Услышав об этом, царь приказал придвинуть свежее войско к польским границам.
Свежие ратные силы шли к рубежу из Новгорода Великого, из Вязьмы, из Тулы, из Курска и с казачьего Дона.
Особенно много войск проходило на самом виду у панов, через те места, где велись посольские съезды. Алмаз Иванов в беседе с поляками намекнул о великом множестве русских полков, стянутых к рубежам: старый дьяк хотел предотвратить ненужное кровопролитие. Но, как назло, в это время от крымского хана примчался гонец с извещением, что он вышлет десять тысяч ногайцев панам в подмогу. Паны сенаторы снова прервали переговоры…

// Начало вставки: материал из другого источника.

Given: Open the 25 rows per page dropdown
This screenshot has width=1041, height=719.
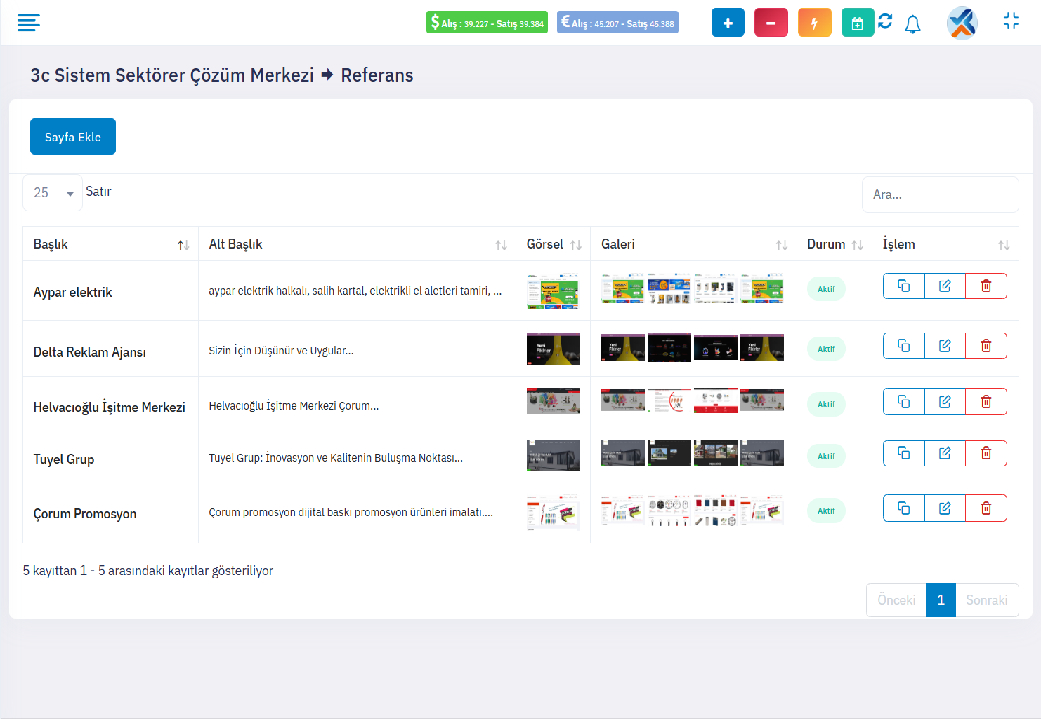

Стояла зима. Русские воеводы спорили и препирались: одни хотели начать наступленье немедля, другие думали дожидаться весны. Но именно только к весне могли появиться ногайцы из Крыма. Воевода князь Долгорукий настоял, чтобы двинуть полки немедля по зимним дорогам.
В зимнюю стужу, в метель и буран все заранее стянутые русскими воеводами свежие ратные силы обрушились на польское войско. Польские полководцы от внезапности растерялись, стали сдавать один за другим города, утопая в снегах, отходить на запад. В первые же дни они проиграли несколько сражений, и хотя они были искусные, храбрые воины, это выбило их из равновесия. Им обещали поддержку крымцев, но крымцы не шли. Им говорили, что русское войско истощено и ослабло, но повсюду на них валились свежие русские полки на сытых конях, с добрым оружием, с твердой уверенностью в победе…
Донские станицы Ивана Разина тоже незадолго до конца перемирия получили подкрепление, которое приняли поначалу за смену. Они уже собирались к домам, когда Польша прервала переговоры. Потому они были особенно злы и беспощадны. Не добром — значит, силою надо кончать войну, разорявшую и Россию и Польшу.